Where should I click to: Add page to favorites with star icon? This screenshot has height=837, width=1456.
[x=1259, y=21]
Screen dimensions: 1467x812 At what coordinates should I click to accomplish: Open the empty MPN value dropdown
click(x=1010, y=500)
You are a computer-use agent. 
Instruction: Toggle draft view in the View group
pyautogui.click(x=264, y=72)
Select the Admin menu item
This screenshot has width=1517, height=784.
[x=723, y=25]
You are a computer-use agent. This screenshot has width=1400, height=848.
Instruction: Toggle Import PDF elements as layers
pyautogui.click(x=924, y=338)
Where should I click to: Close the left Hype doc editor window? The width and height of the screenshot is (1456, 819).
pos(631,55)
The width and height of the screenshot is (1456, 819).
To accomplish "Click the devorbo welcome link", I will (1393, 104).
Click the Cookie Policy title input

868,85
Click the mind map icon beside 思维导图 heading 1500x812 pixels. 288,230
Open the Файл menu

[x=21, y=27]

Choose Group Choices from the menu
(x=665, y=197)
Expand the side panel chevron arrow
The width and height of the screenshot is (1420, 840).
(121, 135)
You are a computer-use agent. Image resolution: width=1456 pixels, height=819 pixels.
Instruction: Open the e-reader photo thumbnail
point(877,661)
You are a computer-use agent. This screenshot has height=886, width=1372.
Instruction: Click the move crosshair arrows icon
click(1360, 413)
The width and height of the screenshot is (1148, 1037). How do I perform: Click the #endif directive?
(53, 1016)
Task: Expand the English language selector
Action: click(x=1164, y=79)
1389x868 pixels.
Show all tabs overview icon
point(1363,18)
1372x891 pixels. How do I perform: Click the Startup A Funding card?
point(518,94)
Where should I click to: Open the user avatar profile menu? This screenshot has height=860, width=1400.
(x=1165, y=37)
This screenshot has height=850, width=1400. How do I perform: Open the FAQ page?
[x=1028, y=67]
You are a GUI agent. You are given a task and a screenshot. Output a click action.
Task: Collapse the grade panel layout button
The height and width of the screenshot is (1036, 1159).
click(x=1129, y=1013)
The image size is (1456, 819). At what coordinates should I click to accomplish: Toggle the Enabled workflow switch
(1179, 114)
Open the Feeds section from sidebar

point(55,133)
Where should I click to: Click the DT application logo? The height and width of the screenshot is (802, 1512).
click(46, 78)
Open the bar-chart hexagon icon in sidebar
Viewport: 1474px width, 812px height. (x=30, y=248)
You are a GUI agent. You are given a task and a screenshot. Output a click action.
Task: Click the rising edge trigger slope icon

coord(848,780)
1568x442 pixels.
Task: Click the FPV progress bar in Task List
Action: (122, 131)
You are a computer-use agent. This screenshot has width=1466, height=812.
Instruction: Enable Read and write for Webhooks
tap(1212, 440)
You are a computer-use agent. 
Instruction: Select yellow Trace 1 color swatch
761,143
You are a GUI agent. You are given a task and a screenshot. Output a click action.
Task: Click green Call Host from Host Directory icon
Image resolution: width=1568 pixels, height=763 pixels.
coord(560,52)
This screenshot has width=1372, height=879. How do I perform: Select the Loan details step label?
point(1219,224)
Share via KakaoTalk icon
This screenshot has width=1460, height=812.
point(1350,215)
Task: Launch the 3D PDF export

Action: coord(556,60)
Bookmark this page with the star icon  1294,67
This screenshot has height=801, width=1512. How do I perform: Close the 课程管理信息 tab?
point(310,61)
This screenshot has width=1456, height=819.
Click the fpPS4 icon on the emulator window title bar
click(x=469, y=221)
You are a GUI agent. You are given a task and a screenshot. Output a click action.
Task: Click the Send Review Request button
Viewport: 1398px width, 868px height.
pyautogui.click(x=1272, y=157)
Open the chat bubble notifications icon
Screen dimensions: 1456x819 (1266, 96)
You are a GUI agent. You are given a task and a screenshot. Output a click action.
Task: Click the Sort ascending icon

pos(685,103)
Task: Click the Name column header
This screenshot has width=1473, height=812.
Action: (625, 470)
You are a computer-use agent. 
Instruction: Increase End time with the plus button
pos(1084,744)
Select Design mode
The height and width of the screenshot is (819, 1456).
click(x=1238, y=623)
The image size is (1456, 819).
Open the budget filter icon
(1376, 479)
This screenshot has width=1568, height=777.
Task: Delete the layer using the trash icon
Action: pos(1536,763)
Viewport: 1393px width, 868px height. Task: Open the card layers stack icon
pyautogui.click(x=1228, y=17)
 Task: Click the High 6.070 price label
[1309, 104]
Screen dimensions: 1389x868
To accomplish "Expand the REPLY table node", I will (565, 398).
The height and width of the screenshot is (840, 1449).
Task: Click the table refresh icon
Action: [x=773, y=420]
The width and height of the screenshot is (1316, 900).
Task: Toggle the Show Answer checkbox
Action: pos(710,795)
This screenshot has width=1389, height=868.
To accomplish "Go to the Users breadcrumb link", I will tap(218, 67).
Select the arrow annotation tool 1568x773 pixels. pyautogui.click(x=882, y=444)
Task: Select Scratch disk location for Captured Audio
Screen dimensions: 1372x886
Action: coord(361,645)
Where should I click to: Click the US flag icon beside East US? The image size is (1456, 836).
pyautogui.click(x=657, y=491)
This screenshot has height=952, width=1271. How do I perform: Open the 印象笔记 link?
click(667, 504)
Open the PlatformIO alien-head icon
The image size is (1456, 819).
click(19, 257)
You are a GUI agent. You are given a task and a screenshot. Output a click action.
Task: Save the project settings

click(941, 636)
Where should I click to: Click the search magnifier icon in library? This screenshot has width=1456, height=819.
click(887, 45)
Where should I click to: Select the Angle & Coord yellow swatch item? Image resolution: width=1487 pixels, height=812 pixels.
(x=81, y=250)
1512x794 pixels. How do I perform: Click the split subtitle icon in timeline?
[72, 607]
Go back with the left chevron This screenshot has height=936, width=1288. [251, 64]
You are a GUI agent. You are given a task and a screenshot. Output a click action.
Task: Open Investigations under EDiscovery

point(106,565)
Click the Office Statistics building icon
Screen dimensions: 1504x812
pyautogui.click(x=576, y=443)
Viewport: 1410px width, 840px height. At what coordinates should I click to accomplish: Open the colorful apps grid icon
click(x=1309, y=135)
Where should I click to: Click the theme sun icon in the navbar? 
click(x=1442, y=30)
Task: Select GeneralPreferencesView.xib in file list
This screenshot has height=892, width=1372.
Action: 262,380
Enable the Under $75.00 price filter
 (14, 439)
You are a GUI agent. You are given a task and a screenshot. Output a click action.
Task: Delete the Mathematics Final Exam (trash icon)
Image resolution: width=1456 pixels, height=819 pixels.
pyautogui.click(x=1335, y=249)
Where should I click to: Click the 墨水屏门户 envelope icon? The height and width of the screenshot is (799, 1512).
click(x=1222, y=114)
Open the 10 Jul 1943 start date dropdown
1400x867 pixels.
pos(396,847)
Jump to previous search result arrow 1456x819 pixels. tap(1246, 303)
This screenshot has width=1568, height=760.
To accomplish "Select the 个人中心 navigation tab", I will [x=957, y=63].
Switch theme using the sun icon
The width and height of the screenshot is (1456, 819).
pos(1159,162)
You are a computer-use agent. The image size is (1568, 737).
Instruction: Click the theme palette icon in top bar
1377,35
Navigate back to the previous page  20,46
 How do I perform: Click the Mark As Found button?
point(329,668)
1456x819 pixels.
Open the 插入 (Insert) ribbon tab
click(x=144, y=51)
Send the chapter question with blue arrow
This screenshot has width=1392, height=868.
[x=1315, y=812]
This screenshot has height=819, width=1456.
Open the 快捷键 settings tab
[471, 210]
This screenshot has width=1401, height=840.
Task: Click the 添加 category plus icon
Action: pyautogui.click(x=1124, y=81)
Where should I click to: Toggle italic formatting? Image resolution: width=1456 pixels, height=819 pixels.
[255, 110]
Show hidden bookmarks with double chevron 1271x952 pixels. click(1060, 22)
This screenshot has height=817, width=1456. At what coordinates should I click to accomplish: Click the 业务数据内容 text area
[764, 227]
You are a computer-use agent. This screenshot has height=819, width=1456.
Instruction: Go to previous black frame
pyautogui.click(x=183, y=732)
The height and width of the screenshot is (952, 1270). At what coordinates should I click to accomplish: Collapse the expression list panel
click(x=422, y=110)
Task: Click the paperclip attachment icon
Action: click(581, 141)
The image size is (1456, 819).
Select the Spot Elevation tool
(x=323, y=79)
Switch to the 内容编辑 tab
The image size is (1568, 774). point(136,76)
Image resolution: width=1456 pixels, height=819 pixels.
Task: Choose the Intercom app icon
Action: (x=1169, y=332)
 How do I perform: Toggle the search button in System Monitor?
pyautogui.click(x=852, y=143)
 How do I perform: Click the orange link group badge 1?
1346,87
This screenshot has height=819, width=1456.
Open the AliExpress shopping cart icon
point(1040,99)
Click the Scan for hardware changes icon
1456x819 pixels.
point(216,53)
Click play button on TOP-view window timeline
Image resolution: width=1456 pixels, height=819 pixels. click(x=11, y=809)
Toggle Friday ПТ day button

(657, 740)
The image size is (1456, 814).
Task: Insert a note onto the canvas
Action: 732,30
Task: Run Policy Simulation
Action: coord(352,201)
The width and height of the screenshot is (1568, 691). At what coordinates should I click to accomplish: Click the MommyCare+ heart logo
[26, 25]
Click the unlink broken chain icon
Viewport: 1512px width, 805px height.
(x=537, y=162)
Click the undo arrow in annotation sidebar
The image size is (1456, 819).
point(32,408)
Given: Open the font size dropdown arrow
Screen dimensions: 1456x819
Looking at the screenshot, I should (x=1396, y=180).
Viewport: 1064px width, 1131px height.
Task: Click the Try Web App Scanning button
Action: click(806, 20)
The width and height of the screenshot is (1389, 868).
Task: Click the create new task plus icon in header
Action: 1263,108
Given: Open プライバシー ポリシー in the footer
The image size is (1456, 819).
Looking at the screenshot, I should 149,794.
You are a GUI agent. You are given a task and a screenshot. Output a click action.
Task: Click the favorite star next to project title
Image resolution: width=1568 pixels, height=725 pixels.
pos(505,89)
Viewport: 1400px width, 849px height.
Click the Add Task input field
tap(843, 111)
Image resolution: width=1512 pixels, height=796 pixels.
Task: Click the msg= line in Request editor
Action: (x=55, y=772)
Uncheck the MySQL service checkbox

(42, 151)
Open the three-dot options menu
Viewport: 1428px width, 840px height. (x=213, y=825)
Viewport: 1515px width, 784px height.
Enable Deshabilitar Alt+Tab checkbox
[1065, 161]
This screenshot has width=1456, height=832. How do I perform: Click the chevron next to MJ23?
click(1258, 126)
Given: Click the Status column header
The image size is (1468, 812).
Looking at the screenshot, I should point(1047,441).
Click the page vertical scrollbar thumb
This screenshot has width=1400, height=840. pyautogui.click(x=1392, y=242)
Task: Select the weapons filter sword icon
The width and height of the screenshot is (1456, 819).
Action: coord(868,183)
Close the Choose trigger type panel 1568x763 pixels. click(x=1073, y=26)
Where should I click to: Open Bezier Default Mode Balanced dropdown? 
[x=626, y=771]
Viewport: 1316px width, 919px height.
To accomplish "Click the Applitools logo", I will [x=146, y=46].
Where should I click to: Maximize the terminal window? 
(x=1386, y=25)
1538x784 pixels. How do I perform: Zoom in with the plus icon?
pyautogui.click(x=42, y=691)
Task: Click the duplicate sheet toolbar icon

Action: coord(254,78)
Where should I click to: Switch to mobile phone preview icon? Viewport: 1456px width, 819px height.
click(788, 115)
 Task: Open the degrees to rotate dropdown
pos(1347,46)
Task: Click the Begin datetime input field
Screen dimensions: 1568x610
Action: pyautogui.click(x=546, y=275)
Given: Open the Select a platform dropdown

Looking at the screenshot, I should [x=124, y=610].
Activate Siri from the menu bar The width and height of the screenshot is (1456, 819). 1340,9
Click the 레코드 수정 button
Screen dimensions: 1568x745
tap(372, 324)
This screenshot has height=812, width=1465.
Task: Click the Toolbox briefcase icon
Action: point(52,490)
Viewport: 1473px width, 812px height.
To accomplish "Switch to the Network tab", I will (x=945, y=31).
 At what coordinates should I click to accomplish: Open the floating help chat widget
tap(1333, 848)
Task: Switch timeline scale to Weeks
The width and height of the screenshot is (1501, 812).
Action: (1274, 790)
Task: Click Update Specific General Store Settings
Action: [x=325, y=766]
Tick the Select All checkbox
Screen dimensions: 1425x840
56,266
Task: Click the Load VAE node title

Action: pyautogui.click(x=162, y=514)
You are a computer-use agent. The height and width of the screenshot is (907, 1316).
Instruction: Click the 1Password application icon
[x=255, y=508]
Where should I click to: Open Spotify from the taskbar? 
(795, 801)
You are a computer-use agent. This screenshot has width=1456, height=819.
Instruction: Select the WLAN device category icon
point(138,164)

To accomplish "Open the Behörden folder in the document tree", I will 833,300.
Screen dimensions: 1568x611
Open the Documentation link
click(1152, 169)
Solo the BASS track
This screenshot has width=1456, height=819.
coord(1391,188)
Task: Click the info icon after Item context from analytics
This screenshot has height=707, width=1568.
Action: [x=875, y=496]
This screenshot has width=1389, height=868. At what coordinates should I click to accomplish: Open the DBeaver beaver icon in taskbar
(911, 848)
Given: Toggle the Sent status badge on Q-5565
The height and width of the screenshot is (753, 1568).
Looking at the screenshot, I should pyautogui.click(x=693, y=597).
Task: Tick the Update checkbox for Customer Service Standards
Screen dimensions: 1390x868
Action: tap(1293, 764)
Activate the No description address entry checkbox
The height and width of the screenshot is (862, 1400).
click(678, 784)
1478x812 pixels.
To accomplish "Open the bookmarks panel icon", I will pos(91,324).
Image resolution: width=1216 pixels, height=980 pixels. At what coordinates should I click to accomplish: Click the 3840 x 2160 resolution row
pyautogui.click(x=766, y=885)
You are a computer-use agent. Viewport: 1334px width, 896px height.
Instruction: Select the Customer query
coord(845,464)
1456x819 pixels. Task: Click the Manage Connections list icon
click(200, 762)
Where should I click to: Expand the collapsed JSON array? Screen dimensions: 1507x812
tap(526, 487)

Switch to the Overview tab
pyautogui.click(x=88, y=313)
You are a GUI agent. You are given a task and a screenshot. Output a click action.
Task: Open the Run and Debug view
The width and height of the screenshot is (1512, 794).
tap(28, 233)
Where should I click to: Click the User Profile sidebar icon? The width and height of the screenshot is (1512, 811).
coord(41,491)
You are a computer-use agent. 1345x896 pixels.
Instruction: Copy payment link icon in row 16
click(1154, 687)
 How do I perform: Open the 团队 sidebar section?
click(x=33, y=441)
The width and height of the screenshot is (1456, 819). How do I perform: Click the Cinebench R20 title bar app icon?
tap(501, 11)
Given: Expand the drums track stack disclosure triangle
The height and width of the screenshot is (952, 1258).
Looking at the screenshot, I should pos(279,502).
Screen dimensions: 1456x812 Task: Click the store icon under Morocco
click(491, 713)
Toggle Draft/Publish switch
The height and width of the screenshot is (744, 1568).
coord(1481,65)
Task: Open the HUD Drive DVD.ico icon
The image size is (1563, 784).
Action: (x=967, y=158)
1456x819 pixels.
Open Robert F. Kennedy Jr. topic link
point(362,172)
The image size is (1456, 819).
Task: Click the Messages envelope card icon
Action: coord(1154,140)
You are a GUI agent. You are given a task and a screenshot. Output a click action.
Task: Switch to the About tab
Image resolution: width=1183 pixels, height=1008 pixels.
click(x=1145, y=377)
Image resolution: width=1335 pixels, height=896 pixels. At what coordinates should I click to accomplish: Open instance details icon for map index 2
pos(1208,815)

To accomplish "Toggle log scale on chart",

========================

• _Task directions_: Whichever lines of the records above hold the word "column" should all be copied out.

• _Task solution_:
Task: Click the Name column header
Given: Click the Status column header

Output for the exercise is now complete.